Richest Buyers costing £1bn in Stamp Duty Avoidance

A stamp duty dodging scheme is reportedly costing up to £1bn in potential Government revenue from house sales. Research indicates that as much as one in three sales over £1m are avoiding the 5% Stamp duty.

This popular avoidance system involves the use of offshore companies to transfer ownership of a property. In this case, the deeds to a property are transferred to an offshore company who keep it as an asset. This is entirely legal, but it means that when the property is next sold the purchaser has the option of purchasing the offshore company in its entirety and assuming ‘de facto’ ownership of the property

Such transactions are corporate, not property, and there is no obligation to pay Stamp Duty Tax. Every time this occurs, therefore, the Treasury loses out on 5% of the agreed price.

Angela Beech, a senior partner at Blick Rothenberg, has been reported to have said that this form of tax avoidance had increased significantly since the Government pushed the higher Stamp duty rate up from 4 to 5 per cent in April and was a phenomenon particularly common in houses valued at over £4m.

She added: “It is rife, because with higher stamp duty tax rate the amount that can be saved now is substantial, particularly on the most expensive homes.”

Charles McDowell, a Chelsea-based estate agent, has reputedly commented that most of the sales he conducted for wealthy individuals “were almost always carried out by a foreign company.”

The savings for these wealthy property owners can indeed be vast. The sale of a property for £50m via this offshore method would save the purchaser, and deny the Government, £2.5m in stamp duty. When one compares the loss of £1bn in revenue for these properties over £1m in value, with the £4bn total revenue from stamp duty received by the government last year, the scale of the problem becomes apparent.

This year Mr Osborne pledged to scrutinise the “taxation of very high value property where evasion and avoidance are widespread”. Some would indicate this stamp duty avoidance epidemic as an area requiring significant scrutiny, but stamp duty is not where the evasion begins and ends. One might cite the exclusive One Hyde Park development as an example, where only 9 of the 60 are registered for council tax, a feat achieved in a similar way to stamp duty avoidance – via offshore holding companies.
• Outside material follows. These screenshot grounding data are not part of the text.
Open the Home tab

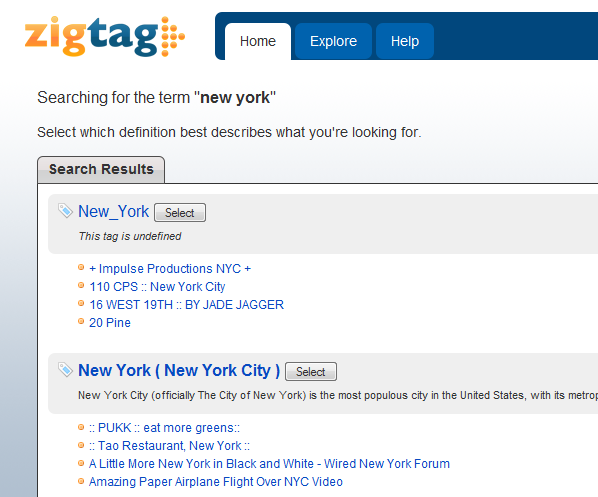(258, 41)
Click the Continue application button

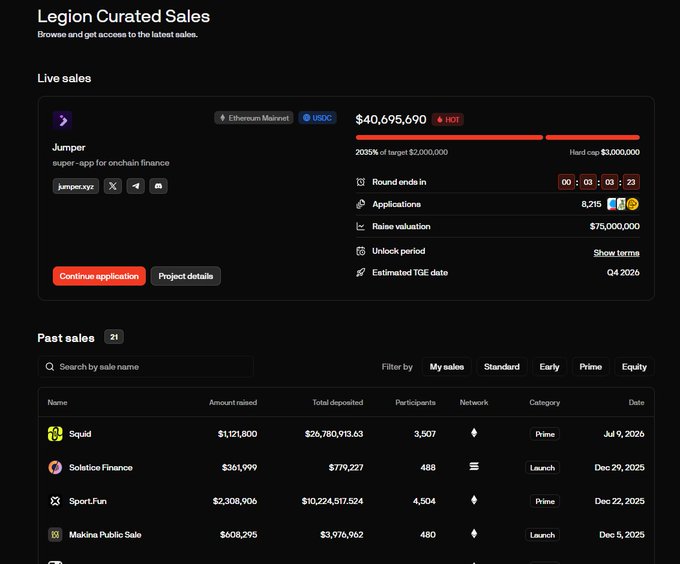click(99, 276)
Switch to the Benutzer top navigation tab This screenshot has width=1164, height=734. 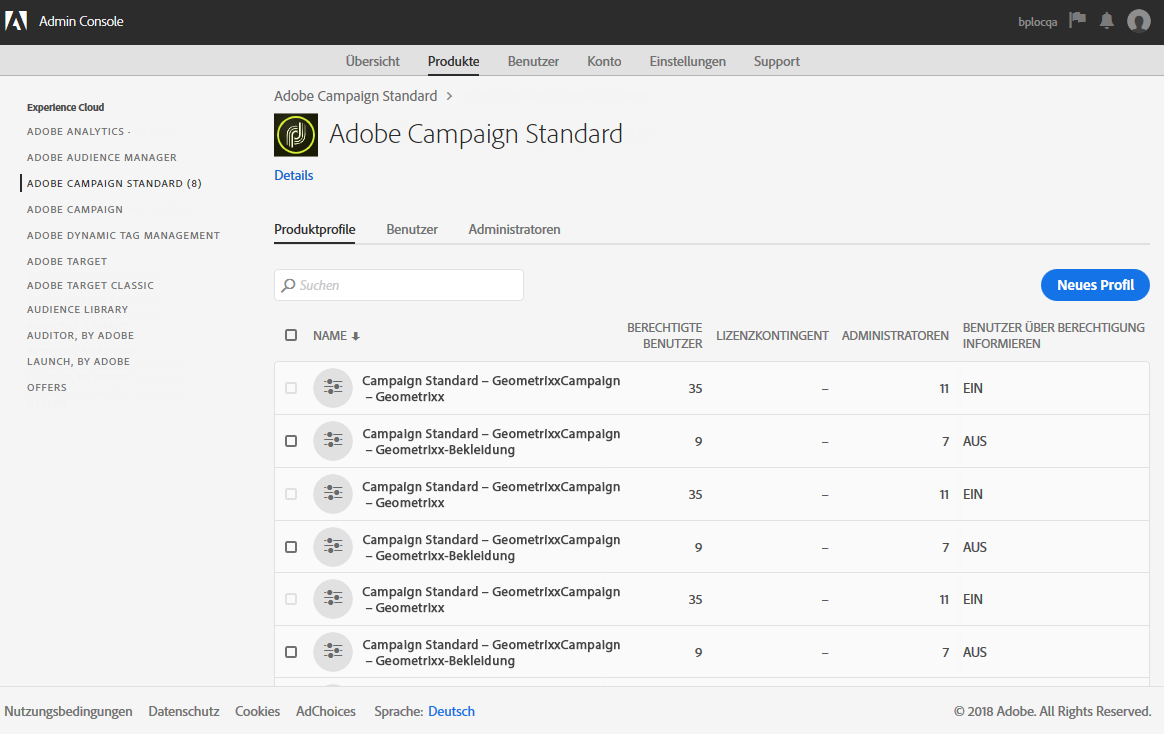tap(533, 61)
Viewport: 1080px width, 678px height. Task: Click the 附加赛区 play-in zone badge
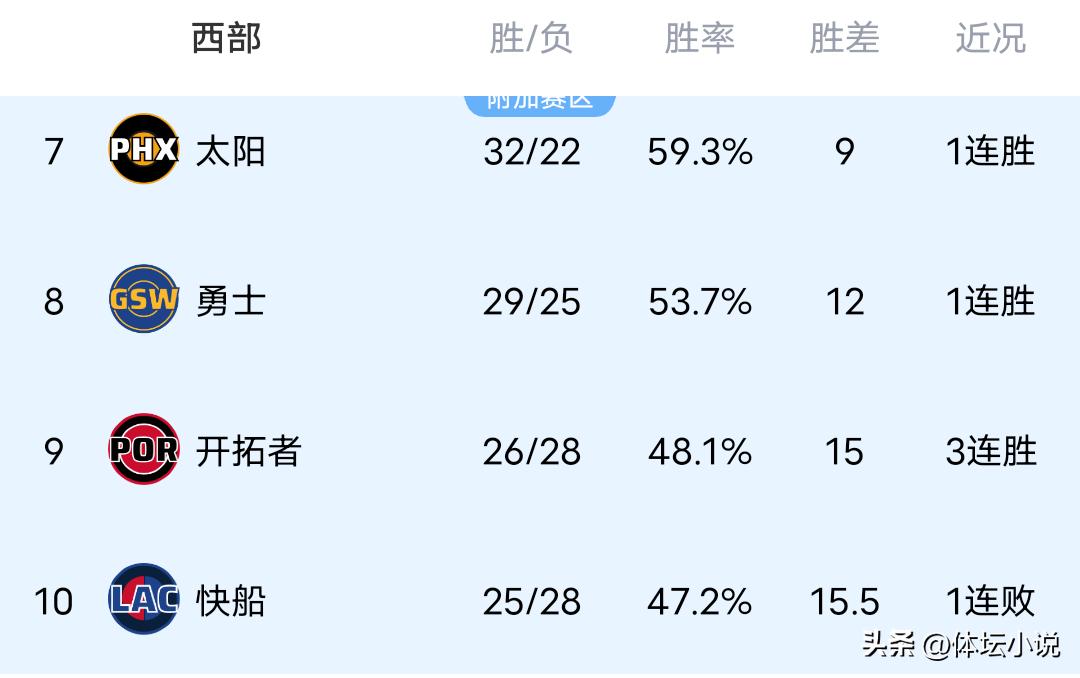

On a separate note, in the recent Autumn Statement it was also revealed that the stamp-duty ‘holiday’ for first time buyers is to end, as planned, on 24 March 2012 due to the lack of a noticeable affect on first time buyers entering the market. This was an idea originally funded by the 4 to 5% increase in stamp duty for top rate payers, and some will argue that its death is attributable to the fleet-footedness of the UK’s super-rich and their accountants. On this issue of top level tax avoidance, the Chancellor had nothing to add.